(Beginning of Input)
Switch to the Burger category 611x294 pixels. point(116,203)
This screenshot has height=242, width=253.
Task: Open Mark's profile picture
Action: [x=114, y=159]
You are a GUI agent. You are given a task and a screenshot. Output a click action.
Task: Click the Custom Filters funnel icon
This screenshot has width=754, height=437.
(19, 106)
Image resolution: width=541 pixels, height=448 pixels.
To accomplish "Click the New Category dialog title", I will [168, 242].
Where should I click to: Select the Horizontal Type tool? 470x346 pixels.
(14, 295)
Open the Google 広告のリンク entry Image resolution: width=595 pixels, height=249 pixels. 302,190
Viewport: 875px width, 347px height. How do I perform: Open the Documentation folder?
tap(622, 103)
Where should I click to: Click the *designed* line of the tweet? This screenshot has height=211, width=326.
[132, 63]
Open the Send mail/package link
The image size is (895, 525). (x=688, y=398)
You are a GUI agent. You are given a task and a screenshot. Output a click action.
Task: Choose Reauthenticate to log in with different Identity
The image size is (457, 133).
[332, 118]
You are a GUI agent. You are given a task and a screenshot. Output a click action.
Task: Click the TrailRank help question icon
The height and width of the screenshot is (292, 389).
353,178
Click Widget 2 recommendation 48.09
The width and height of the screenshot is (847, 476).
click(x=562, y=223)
(End of Input)
(Beginning of Input)
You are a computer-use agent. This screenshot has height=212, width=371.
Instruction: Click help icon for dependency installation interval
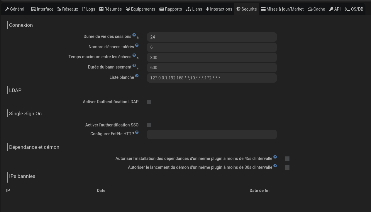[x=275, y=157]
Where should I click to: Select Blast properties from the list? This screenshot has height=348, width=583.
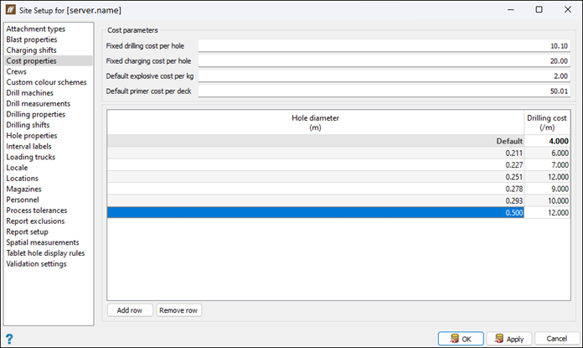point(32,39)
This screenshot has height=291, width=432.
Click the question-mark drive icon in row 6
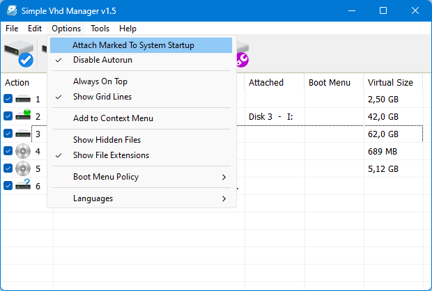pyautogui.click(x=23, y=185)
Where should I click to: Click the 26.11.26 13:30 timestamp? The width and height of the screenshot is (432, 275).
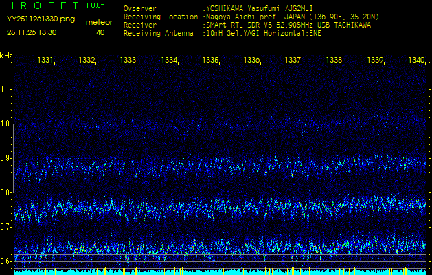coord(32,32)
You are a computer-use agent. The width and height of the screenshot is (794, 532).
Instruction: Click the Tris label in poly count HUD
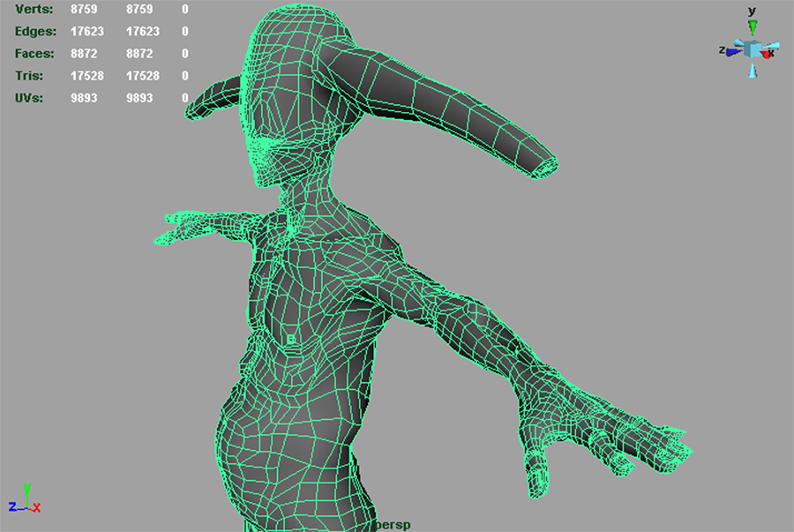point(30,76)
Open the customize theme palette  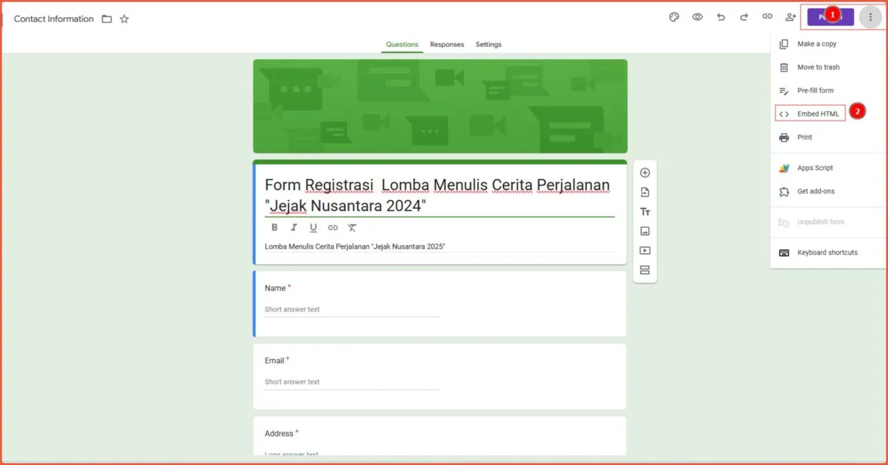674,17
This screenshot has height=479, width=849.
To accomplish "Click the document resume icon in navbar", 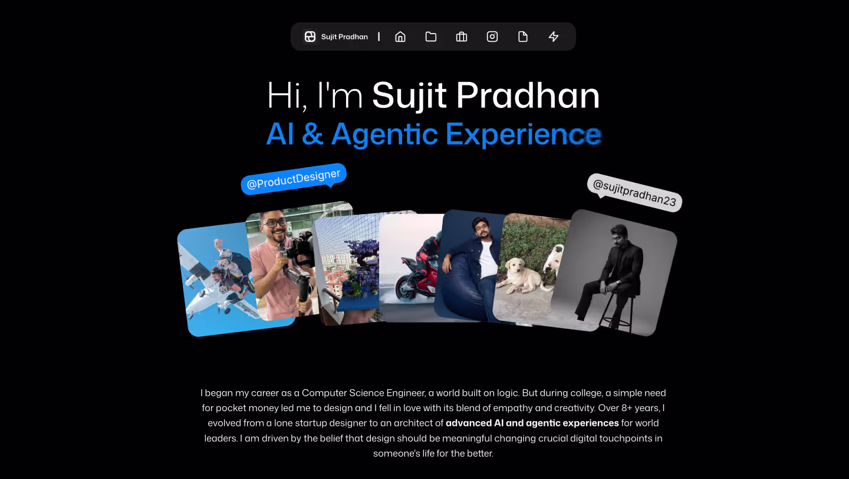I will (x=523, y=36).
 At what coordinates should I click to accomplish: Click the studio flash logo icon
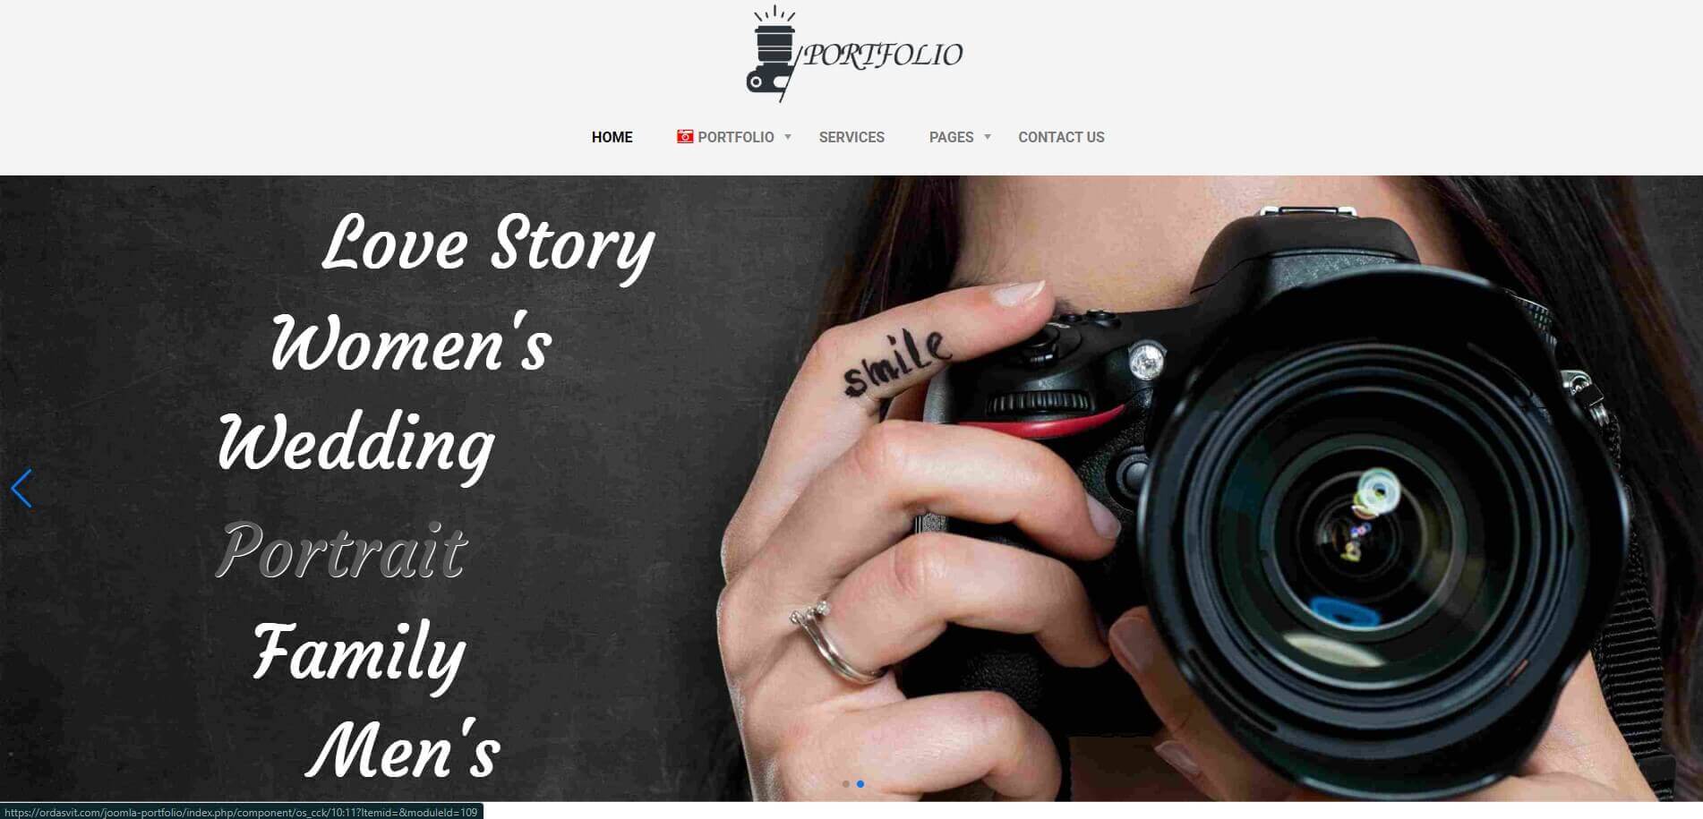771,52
(End of Input)
(Beginning of Input)
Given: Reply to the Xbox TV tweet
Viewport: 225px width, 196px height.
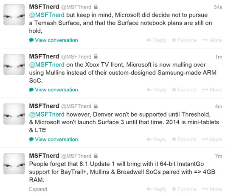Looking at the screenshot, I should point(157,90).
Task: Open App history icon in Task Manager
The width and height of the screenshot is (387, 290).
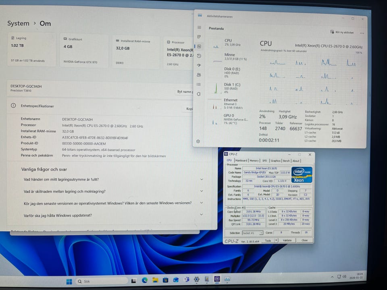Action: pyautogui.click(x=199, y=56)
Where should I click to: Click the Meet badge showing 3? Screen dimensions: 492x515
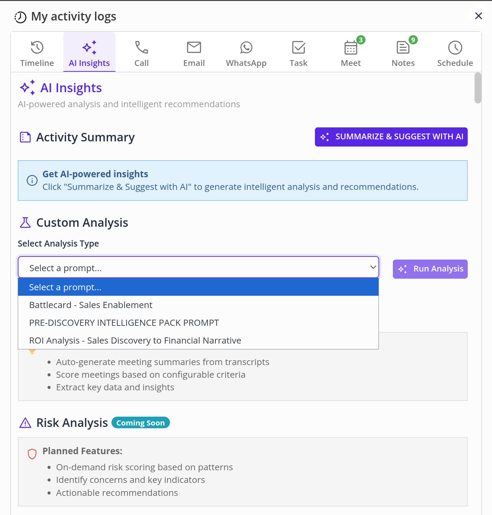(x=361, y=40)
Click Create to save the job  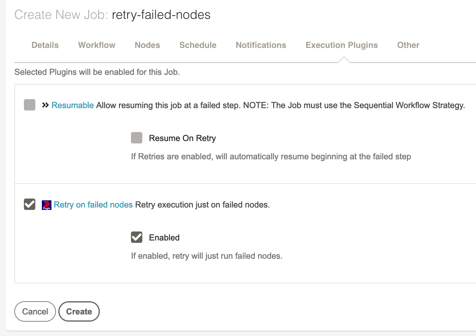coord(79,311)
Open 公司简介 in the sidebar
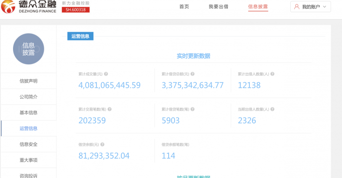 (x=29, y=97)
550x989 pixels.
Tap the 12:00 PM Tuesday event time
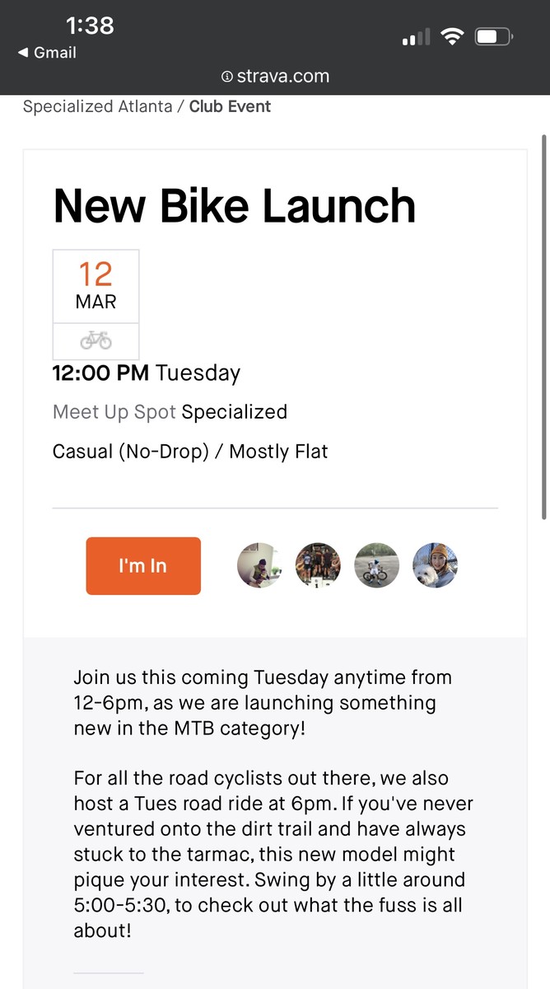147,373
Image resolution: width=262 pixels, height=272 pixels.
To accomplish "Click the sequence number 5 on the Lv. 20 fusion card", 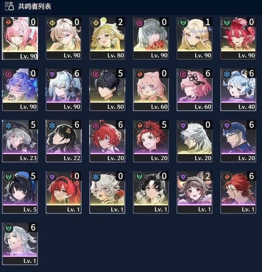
(End of Input)
**Exercise requirements:** Leaving out the pictures, please output the lines in the entries above from the one with "Open 公司简介 in the sidebar" through the one with "the sequence number", exactly as they are.

**Result below:**
Open 公司简介 in the sidebar
 (x=29, y=97)
550x989 pixels.
Tap the 12:00 PM Tuesday event time
147,373
Image resolution: width=262 pixels, height=272 pixels.
To accomplish "Click the sequence number 5 on the Lv. 20 fusion card", 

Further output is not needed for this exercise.